Of course the girl mustn't know I have a thing to do with it except that I told you about her. She'd be up in the air in a minute. She wouldn't stand for me doing anything for her. She's that kind.

I'm sending a check of two hundred dollars right now because I thought, in case you see a way to take up with my suggestion, you might send her money enough for the journey. I don't believe she's got any. We can fix it up about the board any way you say. Don't hesitate to tell me just how much it is worth. I don't need the money for anything. But whatever's done has got to be done mighty quick or she'll go back to work again, and she won't last three days if she does. She looks as if a breath would blow her away.I'm sending this special delivery to hurry things. Her address is Miss R.B. Brentwood, Good Samaritan Hospital. The kid called her "Bonnie." I don't know what her whole name is.

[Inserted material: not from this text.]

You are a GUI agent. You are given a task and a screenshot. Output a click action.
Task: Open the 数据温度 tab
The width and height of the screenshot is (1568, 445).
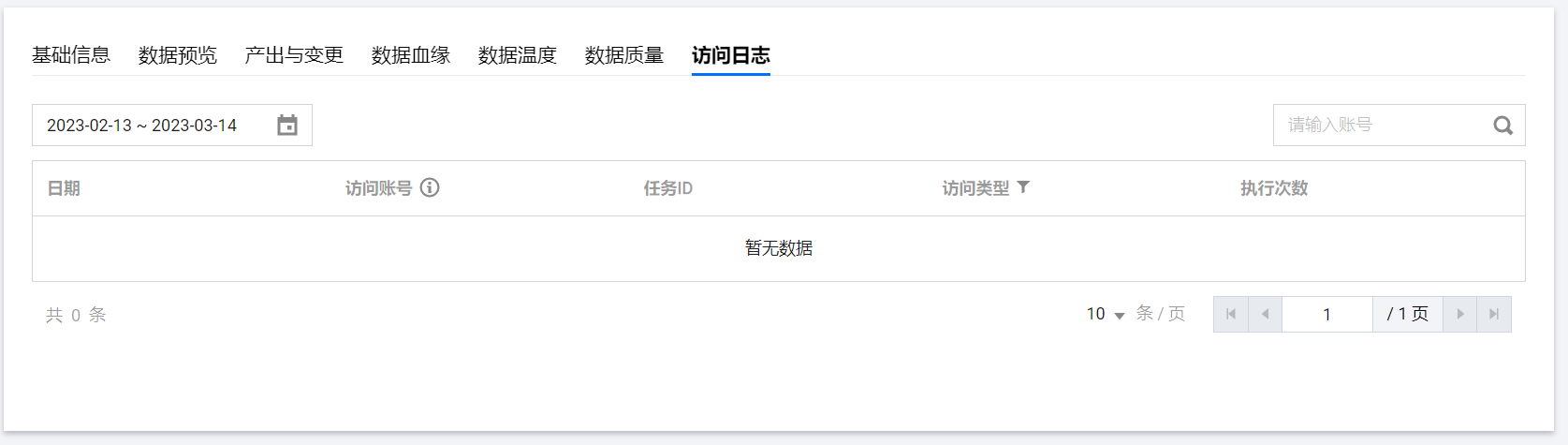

So now you have the whole story, and it's up to you to decide. Maybe you think I've got a lot of crust to propose this, and maybe you won't see it this way, but I've had the nerve because Stephen Marshall's life and Stephen Marshall's death have made me believe in Stephen Marshall's Christ and Stephen Marshall's mother.

I am, very respectfully,Paul Courtland.

He mailed the letter that night and then studied hard till three o'clock in the morning.

The next morning's mail brought him a dainty little note from Gila's mother, inviting him to a quiet family dinner with them on Friday evening. He frowned when he read it. He didn't care for the large, painted person, but perhaps there was more good in her than he knew. He would have to go and find out. It might even be that she would be a help in case Stephen Marshall's mother did not pan out.

Mother Marshall stood by the kitchen window, with her cheek against a boy's old soft felt hat, and she looked out into the gathering dusk for Father. The hat was so old and worn that its original shape and color were scarcely distinguishable, and there was one spot where Mother Marshall's tears had washed some of the grime away into deeper stains about it. It was only on days when Father was off to town on errands that she allowed herself the momentary weakness of tears.

So she had stood in former years looking out into the dusk for her son to come whistling home from school. So she had stood the day the awful news of his fiery death had come, while Father sat in his rush-bottomed chair and groaned. She had laid her cheek against that old felt hat and comforted herself with the thought of her boy, her splendid boy, who had lived his short life so intensely and wonderfully. When she felt that old scratchy felt against her cheek it somehow brought back the memory of his strong young shoulder, where she used to lay her head sometimes when she felt tired and he would fold her in his arms and brush her forehead with his lips and pat her shoulder. The neighbors sometimes wondered why she kept that old felt hat hanging there, just as when Stephen was alive among them, but Mother Marshall never said anything about it; she just kept it there, and it comforted herto feel it; one of those little homely, tangible things that our poor souls have to tether to sometimes when we lose the vision and get faint-hearted. Mother Marshall wasn't morbid one bit. She always looked on the bright side of everything; and she had had much joy in her son as he was growing up. She had seen him strong of body, strong of soul, keen of mind. He had won the scholarship of the whole Northwest to the big Eastern university. It had been hard to pack him up and have him go away so far, where she couldn't hope to see him soon, where she couldn't listen for his whistle coming home at night, where he couldn't even come back for Sunday and sit in the old pew in church with them. But those things had to come. It was the only way he could grow and fulfil his part of God's plan. And so she put away her tears till he was gone, and kept them for the old felt hat when Father was out about the farm. And then when the news came that Stephen had graduated so soon, gone up higher to God's eternal university to live and work among the great, even then her soul had been big enough to see the glory of it behind the sorrow, and say with trembling, conquering lips: "I shall go to him, but he shall not return to me. The Lord gave, and the Lord hath taken away. Blessed be the name of the Lord!"

That was the kind of nerve that blessed little Mother Marshall was built with, and it was only in such times as these, when Father had gone to town and stayed a little later than usual, that the tears in her heart got the better of her and she laid her face against the old felt hat.

Down the road in the gloom moved a dark speck. It couldn't be Father, for he had gone in the machine—the nice, comfortable little car that Stephen had madethem get before he went away to college, because he said that Father needed to have things easier now. Father would be in the machine, and by this time the lights would be lit. Father was very careful always about lighting up when it grew dusk. He had a great horror of accidents to other people. Not that he was afraid for himself, no indeed. Father was aman! The kind of a man to be the father of a Stephen!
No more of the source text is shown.